Objective: The purpose of this study was to propose new criteria for differentiating Pittsburgh compound B (PiB)-negative from PiB-positive subcortical vascular dementia (SVaD) using clinical and MRI variables.
Methods: We measured brain amyloid deposition using PiB-PET in 77 patients with SVaD. All patients met DSM-IVcriteria for vascular dementia and had severe white matter hyperintensities on MRI, defined as a cap or band ≥10 mm as well as a deep white matter lesion ≥25 mm.
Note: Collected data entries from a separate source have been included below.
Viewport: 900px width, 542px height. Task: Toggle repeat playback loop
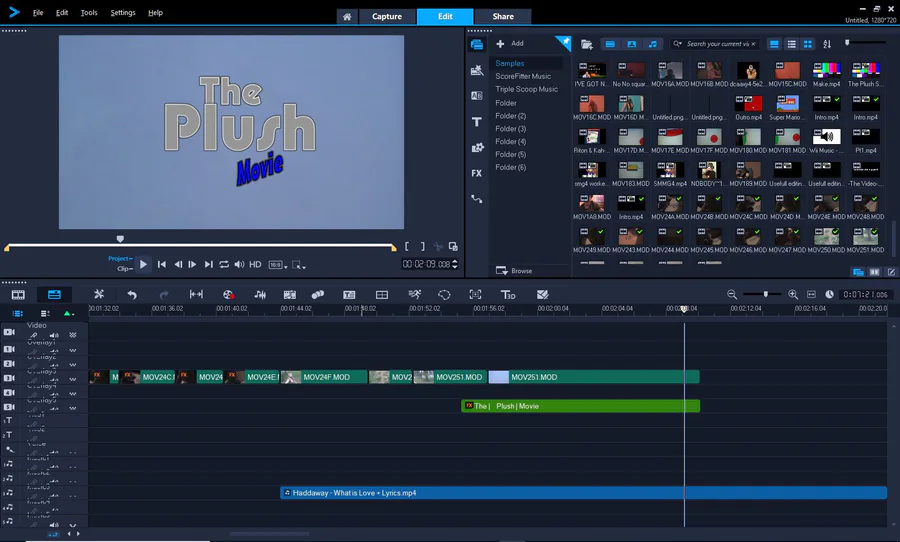pos(224,264)

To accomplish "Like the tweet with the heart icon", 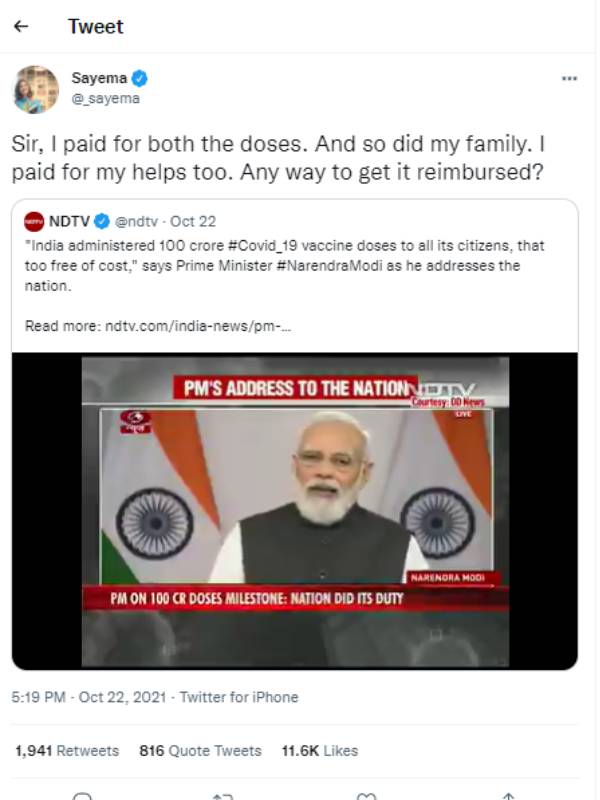I will point(367,795).
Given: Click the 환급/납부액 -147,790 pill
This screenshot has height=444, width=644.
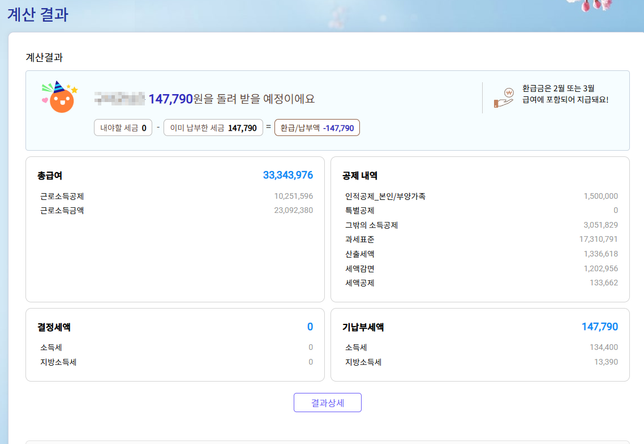Looking at the screenshot, I should click(317, 128).
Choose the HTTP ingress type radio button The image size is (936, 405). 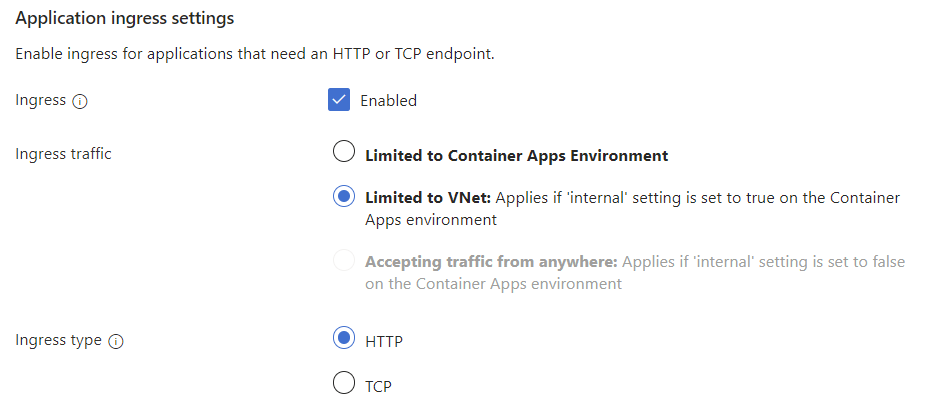tap(343, 338)
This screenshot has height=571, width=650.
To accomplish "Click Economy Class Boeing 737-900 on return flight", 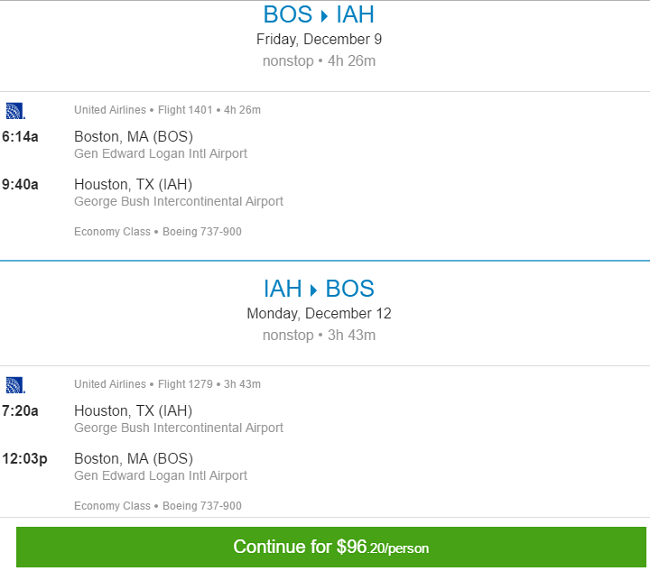I will click(x=157, y=506).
Eleven models were considered to differentiate PiB(−) from PiB(+) SVaD using 4 variables, including age, number of lacunes, medial temporal atrophy (MTA), and APOE ε4. The ideal cutoff values in each of the 11 models were selected using the highest Youden index.
Results: A total of 49 of 77 patients (63.6%) tested negative for PiB retention, while 28 (36.4%) tested positive for PiB retention. The ideal model for differentiating PiB(−) from PiB(+) SVaD was as follows: age ≤75 years, ≥5 lacunes, and MTA ≤3, which together yielded an accuracy of 67.5%.
Conclusion: When patients meet the DSM-IV criteria for vascular dementia and also have severe white matter hyperintensities, younger age, greater number of lacunes, and lesser MTA, these are predictive of a PiB(−) scan in patients with SVaD.
Classification of evidence: This study provides Class II evidence that the combination of younger age, greater number of lacunes, and lesser MTA identifies patients with SVaD at lower risk of Alzheimer disease pathology.